### PROBLEM STATEMENT:
Please report each line of the data below that contains "field".

### SOURCE RECORDS:
--------------------------------

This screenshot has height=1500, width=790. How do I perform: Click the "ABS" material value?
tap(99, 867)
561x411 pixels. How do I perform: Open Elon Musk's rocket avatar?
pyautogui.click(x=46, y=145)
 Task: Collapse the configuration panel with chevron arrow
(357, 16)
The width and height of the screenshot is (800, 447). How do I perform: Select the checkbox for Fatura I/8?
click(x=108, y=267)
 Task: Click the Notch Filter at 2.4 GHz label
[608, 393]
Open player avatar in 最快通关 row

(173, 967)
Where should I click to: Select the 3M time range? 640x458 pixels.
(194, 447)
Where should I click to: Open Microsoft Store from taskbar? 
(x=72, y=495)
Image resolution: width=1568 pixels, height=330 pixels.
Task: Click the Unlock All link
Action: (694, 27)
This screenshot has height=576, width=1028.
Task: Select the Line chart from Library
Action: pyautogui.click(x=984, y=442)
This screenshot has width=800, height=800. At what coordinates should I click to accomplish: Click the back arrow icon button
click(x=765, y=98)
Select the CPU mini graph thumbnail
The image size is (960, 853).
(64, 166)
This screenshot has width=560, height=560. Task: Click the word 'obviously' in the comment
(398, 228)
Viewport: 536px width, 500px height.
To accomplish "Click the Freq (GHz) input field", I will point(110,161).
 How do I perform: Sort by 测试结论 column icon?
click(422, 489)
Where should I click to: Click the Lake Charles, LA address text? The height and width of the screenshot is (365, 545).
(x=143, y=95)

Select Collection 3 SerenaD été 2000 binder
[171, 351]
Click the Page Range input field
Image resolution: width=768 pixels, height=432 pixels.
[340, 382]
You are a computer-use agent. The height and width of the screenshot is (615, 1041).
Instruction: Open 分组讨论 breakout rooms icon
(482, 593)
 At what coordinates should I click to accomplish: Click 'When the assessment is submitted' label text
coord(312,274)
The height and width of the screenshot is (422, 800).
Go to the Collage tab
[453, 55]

--------------------------------

### EXERCISE RESPONSE:
To accomplish "Click the Freq (GHz) input field", I will point(110,161).
Click the Page Range input field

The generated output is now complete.